В устремлённых на него глазах фрау Шиллер Смирнов прочёл такое, что вынужден был отвернуться.
– Уходите немедленно!
Дверь захлопнулась.
“Вы же не фашист, господин майор, – повторял и повторял Смирнов, не находя себе места. – Да, господин майор не фашист. Он три года шел сюда, чтобы победить эту чуму”.
Хмель прошел, и стало стыдно за свою минутную слабость.
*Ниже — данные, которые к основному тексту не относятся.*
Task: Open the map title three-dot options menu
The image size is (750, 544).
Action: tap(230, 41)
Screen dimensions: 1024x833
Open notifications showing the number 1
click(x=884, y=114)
Вышел, позвал водителя.
– Собирайся, мы уезжаем! – приказал он.
– Как? Сейчас, среди ночи? Где же будем ночевать?
– Да, немедленно! Вкрайнем случае поспим в машине, не в первый же раз.
2008 г.
ОДНАЖДЫ В 1947...
В 1947 году трое молодых лейтенантов после окончания училища ехали на восток к месту первой службы. Столик в купе был заставлен бутылками — обмывали новенькие погоны.
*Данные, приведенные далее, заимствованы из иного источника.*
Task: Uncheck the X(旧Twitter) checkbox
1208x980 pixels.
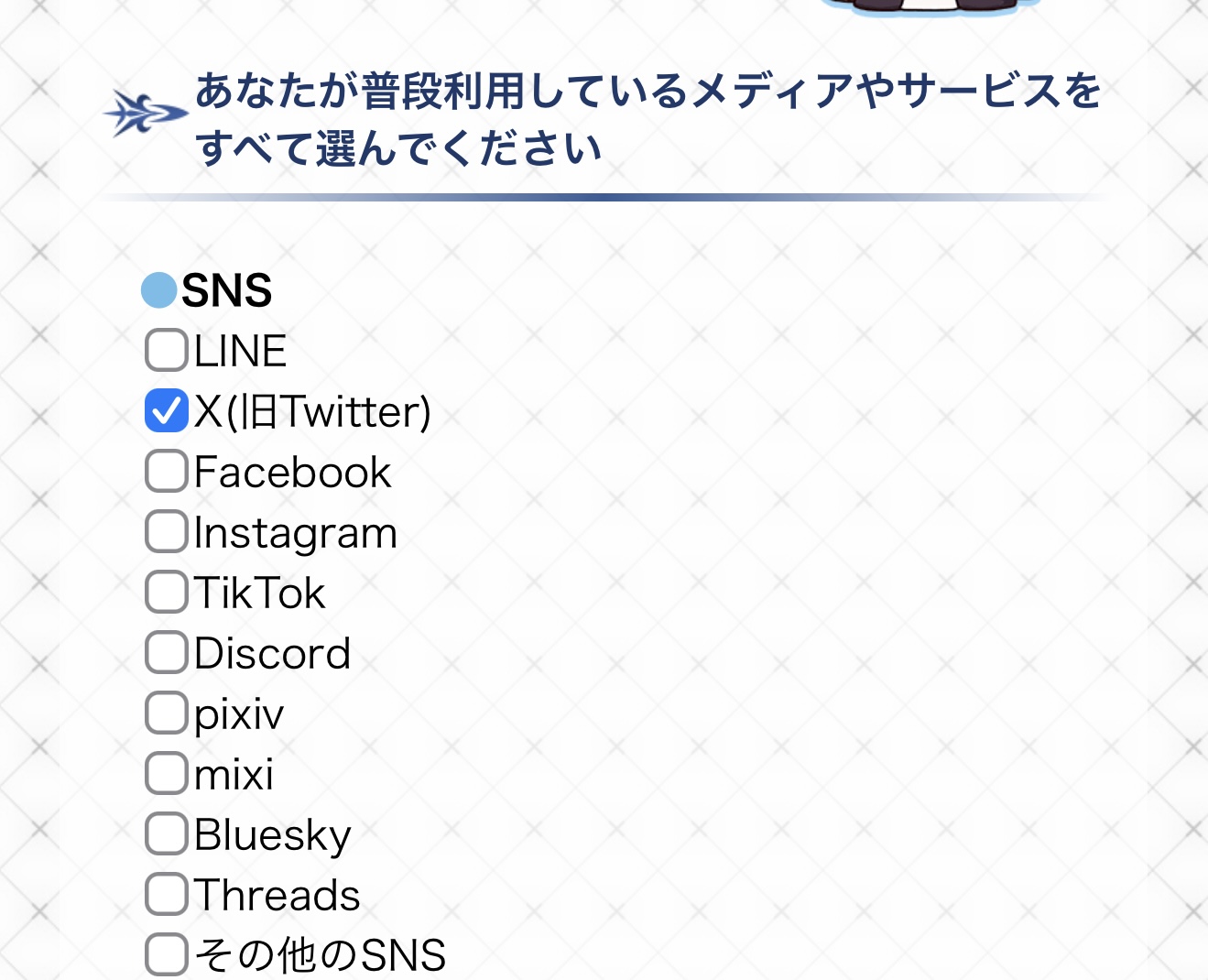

Под вечер на одной из станций в их купе зашёл низкорослый мужчина с восточного типа лицом. Гражданский костюм выглядел на нем мешковато, не скрывая щуплости хозяина. В руке он держал маленький чемоданчик. Мужчина, видимо, был очень утомлён. Коротко поздоровавшись, тотчас залез на верхнюю полку и заснул.
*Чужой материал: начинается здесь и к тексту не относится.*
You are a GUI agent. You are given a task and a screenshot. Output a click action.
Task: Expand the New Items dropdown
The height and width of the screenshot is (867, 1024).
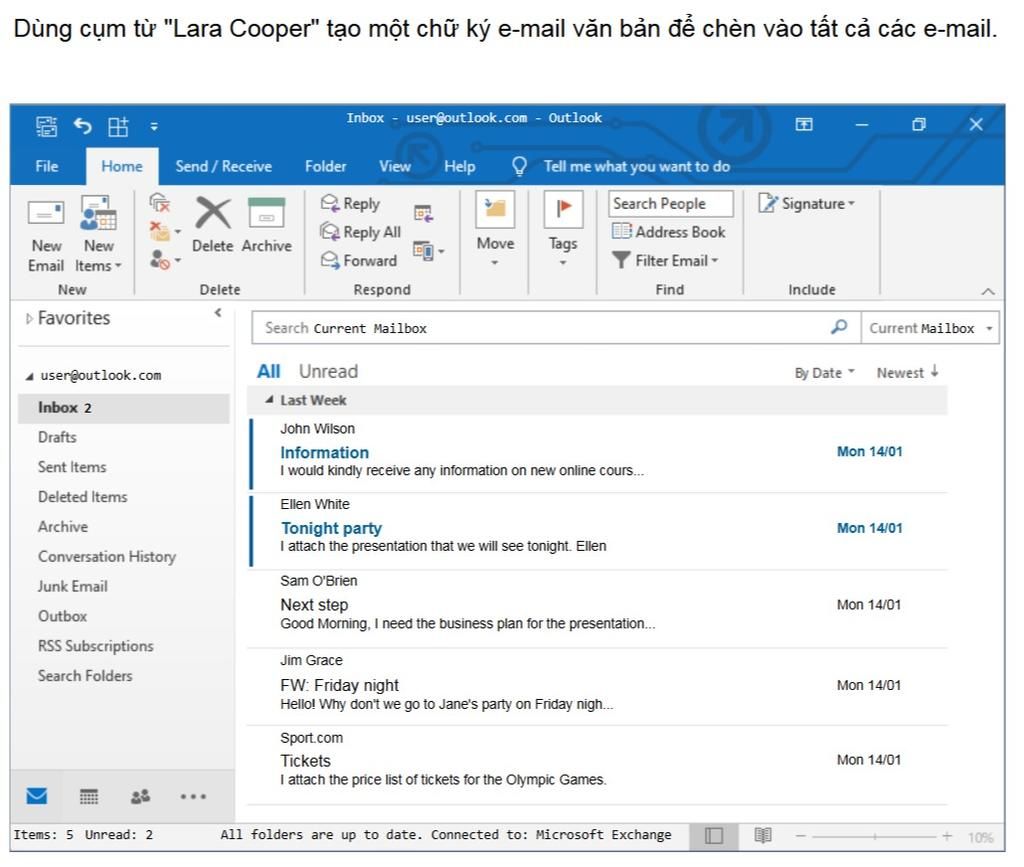pos(97,245)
Между тем лейтенанты продолжали застолье. Недавно кончилась война, и, конечно, разговоры велись вокруг неё. Больше всех разглагольствовал рыжий лейтенант, задававший тон в компании. В какой-то момент, разгорячённый выпитым, он заявил:
– На фронте воевали одни русские. А разные там евреи, косоглазые и прочие чёрные отсиживались где-нибудь в Ташкенте, пока мы, русские, проливали кровь.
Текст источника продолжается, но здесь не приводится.